- **ASSIGNED TASK**
The answer must be an exact reproduction of all the entries.

GIVEN RECORDS below:

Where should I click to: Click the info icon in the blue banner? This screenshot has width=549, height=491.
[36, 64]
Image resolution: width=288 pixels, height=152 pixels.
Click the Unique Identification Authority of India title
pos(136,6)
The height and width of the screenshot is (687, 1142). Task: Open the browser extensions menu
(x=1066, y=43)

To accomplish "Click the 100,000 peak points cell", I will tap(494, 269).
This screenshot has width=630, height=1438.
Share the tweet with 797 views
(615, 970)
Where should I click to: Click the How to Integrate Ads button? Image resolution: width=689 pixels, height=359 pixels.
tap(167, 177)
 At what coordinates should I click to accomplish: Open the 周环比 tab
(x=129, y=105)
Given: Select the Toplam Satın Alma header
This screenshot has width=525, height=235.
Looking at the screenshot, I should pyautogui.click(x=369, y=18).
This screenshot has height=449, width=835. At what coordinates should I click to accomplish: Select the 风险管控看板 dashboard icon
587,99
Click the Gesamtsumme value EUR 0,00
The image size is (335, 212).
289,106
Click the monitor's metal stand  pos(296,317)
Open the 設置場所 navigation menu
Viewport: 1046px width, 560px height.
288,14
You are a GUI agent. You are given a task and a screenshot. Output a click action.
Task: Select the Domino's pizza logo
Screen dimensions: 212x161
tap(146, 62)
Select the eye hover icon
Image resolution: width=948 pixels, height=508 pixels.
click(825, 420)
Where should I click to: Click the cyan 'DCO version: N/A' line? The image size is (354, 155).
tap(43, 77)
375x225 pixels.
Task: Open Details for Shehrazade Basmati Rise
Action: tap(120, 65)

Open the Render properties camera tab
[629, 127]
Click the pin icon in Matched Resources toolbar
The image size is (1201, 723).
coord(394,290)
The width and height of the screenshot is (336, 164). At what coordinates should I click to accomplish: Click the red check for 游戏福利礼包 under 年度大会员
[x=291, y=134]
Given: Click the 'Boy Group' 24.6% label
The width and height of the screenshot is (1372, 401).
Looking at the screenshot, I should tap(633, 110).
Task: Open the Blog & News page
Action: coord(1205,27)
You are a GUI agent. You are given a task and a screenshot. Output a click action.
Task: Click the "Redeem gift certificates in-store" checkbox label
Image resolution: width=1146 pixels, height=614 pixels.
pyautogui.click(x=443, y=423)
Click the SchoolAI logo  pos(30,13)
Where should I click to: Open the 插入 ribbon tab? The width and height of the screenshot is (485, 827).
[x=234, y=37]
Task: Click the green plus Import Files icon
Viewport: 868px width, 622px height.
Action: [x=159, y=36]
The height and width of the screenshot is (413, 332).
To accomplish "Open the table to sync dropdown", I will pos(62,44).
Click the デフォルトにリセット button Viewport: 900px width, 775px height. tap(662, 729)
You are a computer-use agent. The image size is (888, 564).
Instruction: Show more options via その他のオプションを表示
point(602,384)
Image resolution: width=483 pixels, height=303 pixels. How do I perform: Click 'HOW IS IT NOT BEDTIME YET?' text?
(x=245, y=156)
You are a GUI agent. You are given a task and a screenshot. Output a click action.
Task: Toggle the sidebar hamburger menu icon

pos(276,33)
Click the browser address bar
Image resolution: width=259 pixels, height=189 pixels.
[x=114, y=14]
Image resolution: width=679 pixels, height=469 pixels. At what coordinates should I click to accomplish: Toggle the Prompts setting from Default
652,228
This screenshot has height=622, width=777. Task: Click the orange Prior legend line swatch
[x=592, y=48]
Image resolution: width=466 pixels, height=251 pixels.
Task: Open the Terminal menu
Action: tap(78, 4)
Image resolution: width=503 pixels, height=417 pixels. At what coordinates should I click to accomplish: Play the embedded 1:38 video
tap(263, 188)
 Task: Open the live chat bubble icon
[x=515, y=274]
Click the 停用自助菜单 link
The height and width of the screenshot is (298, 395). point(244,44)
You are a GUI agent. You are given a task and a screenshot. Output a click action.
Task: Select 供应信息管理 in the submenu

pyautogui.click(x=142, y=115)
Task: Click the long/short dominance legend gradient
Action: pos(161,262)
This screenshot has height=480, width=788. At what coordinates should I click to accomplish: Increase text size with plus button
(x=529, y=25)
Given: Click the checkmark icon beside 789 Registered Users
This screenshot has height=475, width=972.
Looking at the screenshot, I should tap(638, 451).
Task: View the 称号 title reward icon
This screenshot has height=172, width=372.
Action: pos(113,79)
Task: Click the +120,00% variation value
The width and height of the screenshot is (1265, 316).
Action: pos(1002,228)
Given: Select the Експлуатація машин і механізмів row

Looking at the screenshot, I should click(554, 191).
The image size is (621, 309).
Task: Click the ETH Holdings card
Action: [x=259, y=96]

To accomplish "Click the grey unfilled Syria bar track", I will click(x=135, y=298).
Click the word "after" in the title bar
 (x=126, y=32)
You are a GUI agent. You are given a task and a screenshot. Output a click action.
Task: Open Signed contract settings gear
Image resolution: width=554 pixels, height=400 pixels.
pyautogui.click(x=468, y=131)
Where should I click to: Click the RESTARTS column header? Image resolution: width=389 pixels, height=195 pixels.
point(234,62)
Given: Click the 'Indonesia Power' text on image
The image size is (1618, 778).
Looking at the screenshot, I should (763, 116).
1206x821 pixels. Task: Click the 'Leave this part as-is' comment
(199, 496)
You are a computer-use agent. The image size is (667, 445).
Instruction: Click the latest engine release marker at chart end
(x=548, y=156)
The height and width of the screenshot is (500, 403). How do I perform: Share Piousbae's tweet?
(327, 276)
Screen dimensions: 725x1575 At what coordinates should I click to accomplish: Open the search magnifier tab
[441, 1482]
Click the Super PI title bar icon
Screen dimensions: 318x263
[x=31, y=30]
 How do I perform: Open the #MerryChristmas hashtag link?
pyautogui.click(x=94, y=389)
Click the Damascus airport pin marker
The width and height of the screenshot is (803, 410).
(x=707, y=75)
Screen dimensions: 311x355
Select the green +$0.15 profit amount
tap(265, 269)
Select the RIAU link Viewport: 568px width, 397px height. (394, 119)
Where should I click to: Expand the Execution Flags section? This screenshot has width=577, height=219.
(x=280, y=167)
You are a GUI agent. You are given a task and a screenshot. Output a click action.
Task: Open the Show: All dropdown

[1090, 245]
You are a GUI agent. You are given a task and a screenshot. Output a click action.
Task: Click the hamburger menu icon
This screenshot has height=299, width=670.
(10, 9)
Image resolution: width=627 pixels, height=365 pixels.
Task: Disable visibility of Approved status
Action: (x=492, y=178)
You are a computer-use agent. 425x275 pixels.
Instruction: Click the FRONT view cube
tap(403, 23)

End of GIVEN RECORDS.

- **OUTPUT FOR THIS EXERCISE**
Where should I click to: Click the info icon in the blue banner? This screenshot has width=549, height=491.
[36, 64]
Image resolution: width=288 pixels, height=152 pixels.
Click the Unique Identification Authority of India title
pos(136,6)
The height and width of the screenshot is (687, 1142). Task: Open the browser extensions menu
(x=1066, y=43)

To accomplish "Click the 100,000 peak points cell", I will tap(494, 269).
This screenshot has width=630, height=1438.
Share the tweet with 797 views
(615, 970)
Where should I click to: Click the How to Integrate Ads button? Image resolution: width=689 pixels, height=359 pixels.
tap(167, 177)
 At what coordinates should I click to accomplish: Open the 周环比 tab
(x=129, y=105)
Given: Select the Toplam Satın Alma header
This screenshot has width=525, height=235.
Looking at the screenshot, I should pyautogui.click(x=369, y=18).
This screenshot has height=449, width=835. At what coordinates should I click to accomplish: Select the 风险管控看板 dashboard icon
587,99
Click the Gesamtsumme value EUR 0,00
The image size is (335, 212).
289,106
Click the monitor's metal stand  pos(296,317)
Open the 設置場所 navigation menu
Viewport: 1046px width, 560px height.
288,14
You are a GUI agent. You are given a task and a screenshot. Output a click action.
Task: Select the Domino's pizza logo
Screen dimensions: 212x161
tap(146, 62)
Select the eye hover icon
Image resolution: width=948 pixels, height=508 pixels.
click(825, 420)
Where should I click to: Click the cyan 'DCO version: N/A' line? The image size is (354, 155).
tap(43, 77)
375x225 pixels.
Task: Open Details for Shehrazade Basmati Rise
Action: tap(120, 65)

Open the Render properties camera tab
[629, 127]
Click the pin icon in Matched Resources toolbar
The image size is (1201, 723).
coord(394,290)
The width and height of the screenshot is (336, 164). At what coordinates should I click to accomplish: Click the red check for 游戏福利礼包 under 年度大会员
[x=291, y=134]
Given: Click the 'Boy Group' 24.6% label
The width and height of the screenshot is (1372, 401).
Looking at the screenshot, I should tap(633, 110).
Task: Open the Blog & News page
Action: coord(1205,27)
You are a GUI agent. You are given a task and a screenshot. Output a click action.
Task: Click the "Redeem gift certificates in-store" checkbox label
Image resolution: width=1146 pixels, height=614 pixels.
pyautogui.click(x=443, y=423)
Click the SchoolAI logo  pos(30,13)
Where should I click to: Open the 插入 ribbon tab? The width and height of the screenshot is (485, 827).
[x=234, y=37]
Task: Click the green plus Import Files icon
Viewport: 868px width, 622px height.
Action: [x=159, y=36]
The height and width of the screenshot is (413, 332).
To accomplish "Open the table to sync dropdown", I will pos(62,44).
Click the デフォルトにリセット button Viewport: 900px width, 775px height. tap(662, 729)
You are a computer-use agent. The image size is (888, 564).
Instruction: Show more options via その他のオプションを表示
point(602,384)
Image resolution: width=483 pixels, height=303 pixels. How do I perform: Click 'HOW IS IT NOT BEDTIME YET?' text?
(x=245, y=156)
You are a GUI agent. You are given a task and a screenshot. Output a click action.
Task: Toggle the sidebar hamburger menu icon

pos(276,33)
Click the browser address bar
Image resolution: width=259 pixels, height=189 pixels.
[x=114, y=14]
Image resolution: width=679 pixels, height=469 pixels. At what coordinates should I click to accomplish: Toggle the Prompts setting from Default
652,228
This screenshot has height=622, width=777. Task: Click the orange Prior legend line swatch
[x=592, y=48]
Image resolution: width=466 pixels, height=251 pixels.
Task: Open the Terminal menu
Action: tap(78, 4)
Image resolution: width=503 pixels, height=417 pixels. At what coordinates should I click to accomplish: Play the embedded 1:38 video
tap(263, 188)
 Task: Open the live chat bubble icon
[x=515, y=274]
Click the 停用自助菜单 link
The height and width of the screenshot is (298, 395). point(244,44)
You are a GUI agent. You are given a task and a screenshot. Output a click action.
Task: Select 供应信息管理 in the submenu

pyautogui.click(x=142, y=115)
Task: Click the long/short dominance legend gradient
Action: pos(161,262)
This screenshot has height=480, width=788. At what coordinates should I click to accomplish: Increase text size with plus button
(x=529, y=25)
Given: Click the checkmark icon beside 789 Registered Users
This screenshot has height=475, width=972.
Looking at the screenshot, I should tap(638, 451).
Task: View the 称号 title reward icon
This screenshot has height=172, width=372.
Action: pos(113,79)
Task: Click the +120,00% variation value
The width and height of the screenshot is (1265, 316).
Action: pos(1002,228)
Given: Select the Експлуатація машин і механізмів row

Looking at the screenshot, I should click(554, 191).
The image size is (621, 309).
Task: Click the ETH Holdings card
Action: [x=259, y=96]

To accomplish "Click the grey unfilled Syria bar track", I will click(x=135, y=298).
Click the word "after" in the title bar
 (x=126, y=32)
You are a GUI agent. You are given a task and a screenshot. Output a click action.
Task: Open Signed contract settings gear
Image resolution: width=554 pixels, height=400 pixels.
pyautogui.click(x=468, y=131)
Where should I click to: Click the RESTARTS column header? Image resolution: width=389 pixels, height=195 pixels.
point(234,62)
Given: Click the 'Indonesia Power' text on image
The image size is (1618, 778).
Looking at the screenshot, I should (763, 116).
1206x821 pixels. Task: Click the 'Leave this part as-is' comment
(199, 496)
You are a computer-use agent. The image size is (667, 445).
Instruction: Click the latest engine release marker at chart end
(x=548, y=156)
The height and width of the screenshot is (500, 403). How do I perform: Share Piousbae's tweet?
(327, 276)
Screen dimensions: 725x1575 At what coordinates should I click to accomplish: Open the search magnifier tab
[441, 1482]
Click the Super PI title bar icon
Screen dimensions: 318x263
[x=31, y=30]
 How do I perform: Open the #MerryChristmas hashtag link?
pyautogui.click(x=94, y=389)
Click the Damascus airport pin marker
The width and height of the screenshot is (803, 410).
(x=707, y=75)
Screen dimensions: 311x355
Select the green +$0.15 profit amount
tap(265, 269)
Select the RIAU link Viewport: 568px width, 397px height. (394, 119)
Where should I click to: Expand the Execution Flags section? This screenshot has width=577, height=219.
(x=280, y=167)
You are a GUI agent. You are given a task and a screenshot. Output a click action.
Task: Open the Show: All dropdown

[1090, 245]
You are a GUI agent. You are given a task and a screenshot. Output a click action.
Task: Click the hamburger menu icon
This screenshot has height=299, width=670.
(10, 9)
Image resolution: width=627 pixels, height=365 pixels.
Task: Disable visibility of Approved status
Action: (x=492, y=178)
You are a computer-use agent. 425x275 pixels.
Instruction: Click the FRONT view cube
tap(403, 23)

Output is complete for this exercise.